GIVEN PROBLEM:
Rewrite the lines below, starting at the line with "Where should I click to: Click remove" and ending at the last line, replacing "green" with "red" and changing nothing else. Leave the pictures out of your answer.

☆ ☆ ☆ ☆ ☆

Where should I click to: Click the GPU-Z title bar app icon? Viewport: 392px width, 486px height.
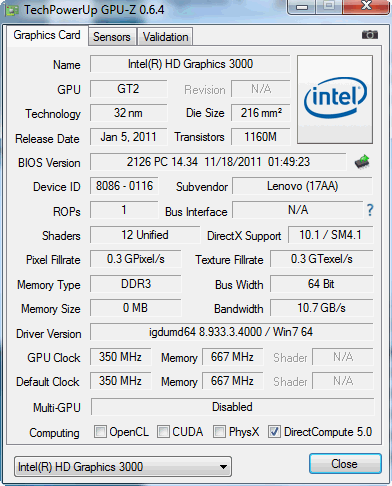12,10
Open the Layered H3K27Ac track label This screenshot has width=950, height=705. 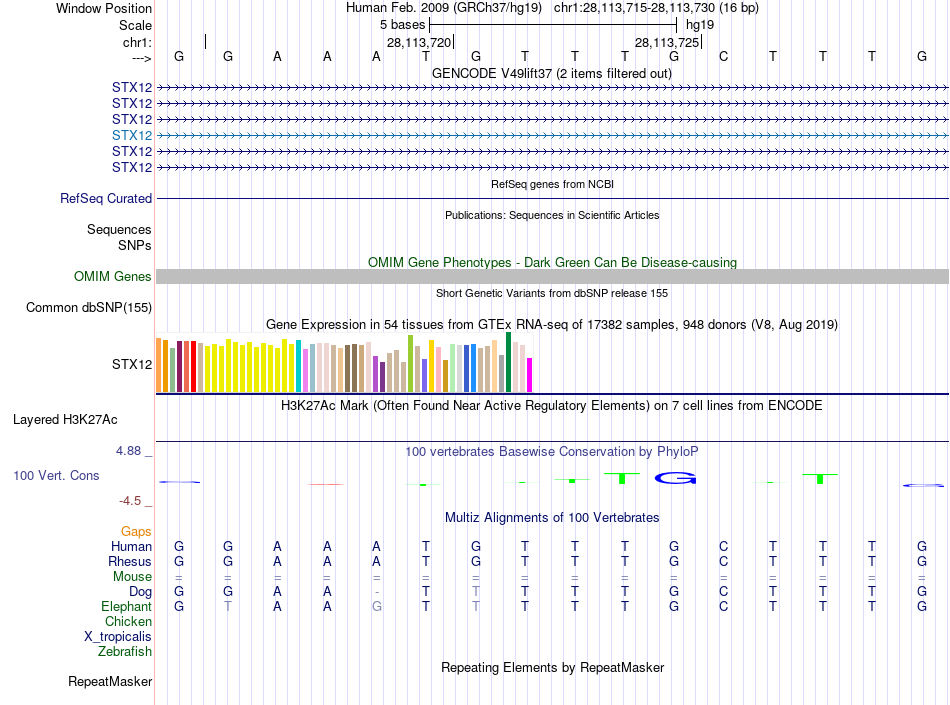click(65, 420)
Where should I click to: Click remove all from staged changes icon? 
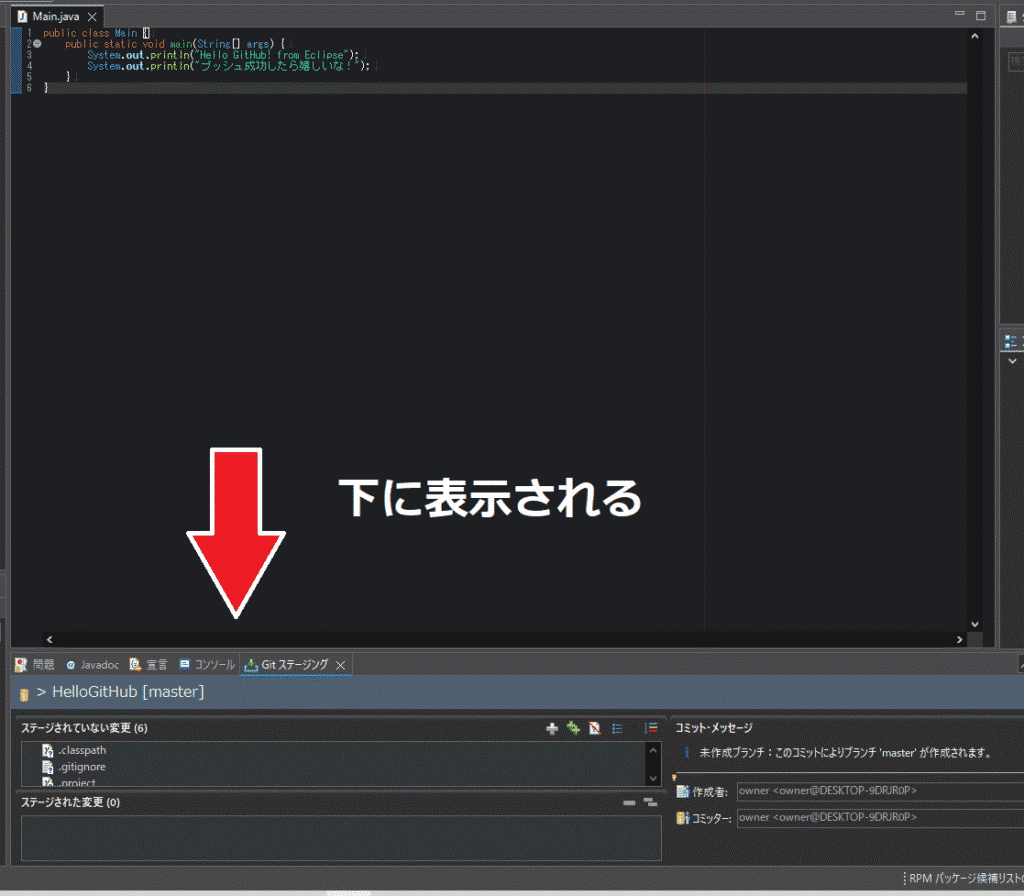click(x=650, y=802)

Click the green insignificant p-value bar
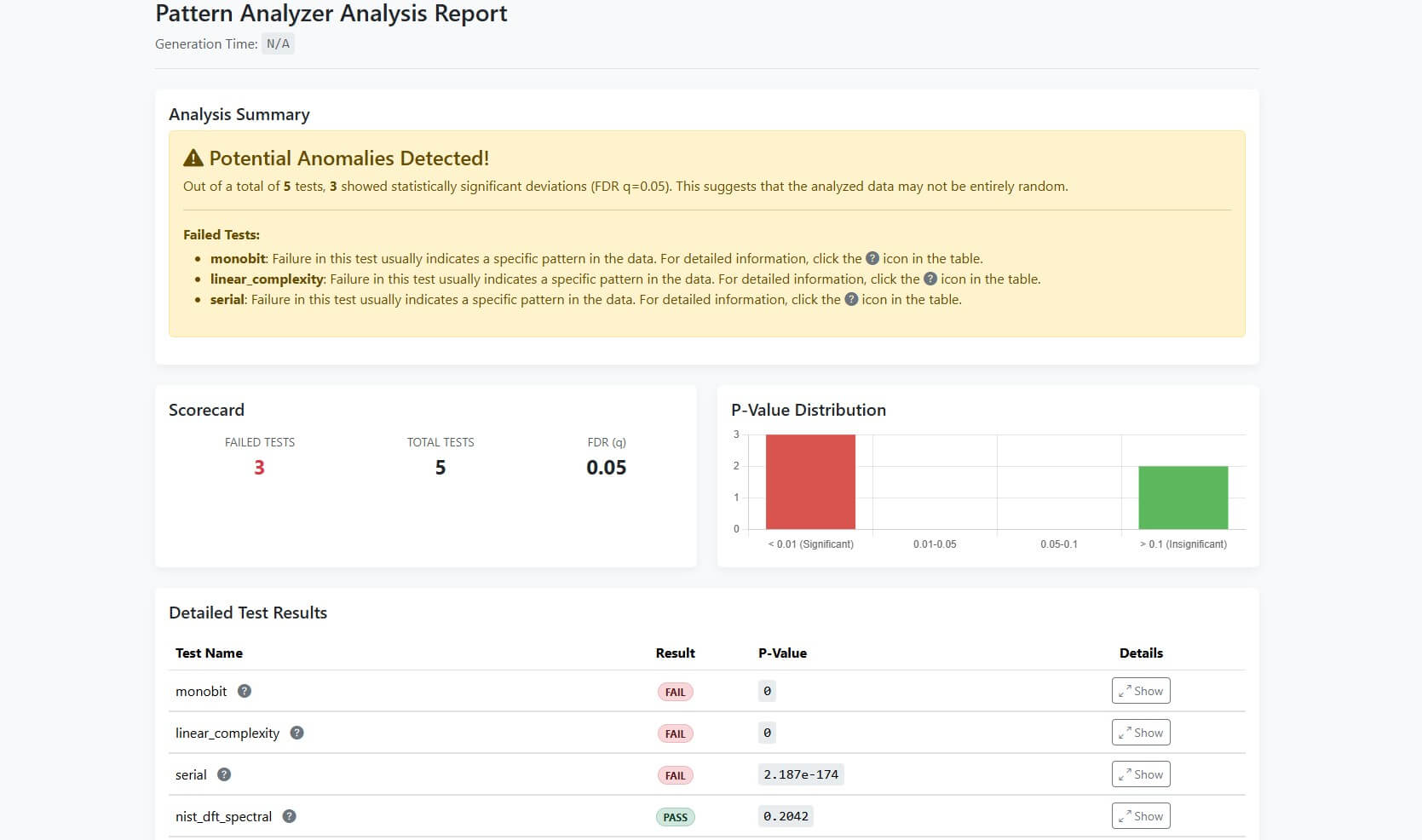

☆ ☆ ☆ ☆ ☆

SOLVED PROBLEM:
Where should I click to: Click remove all from staged changes icon? 
click(x=650, y=802)

Click the red insignificant p-value bar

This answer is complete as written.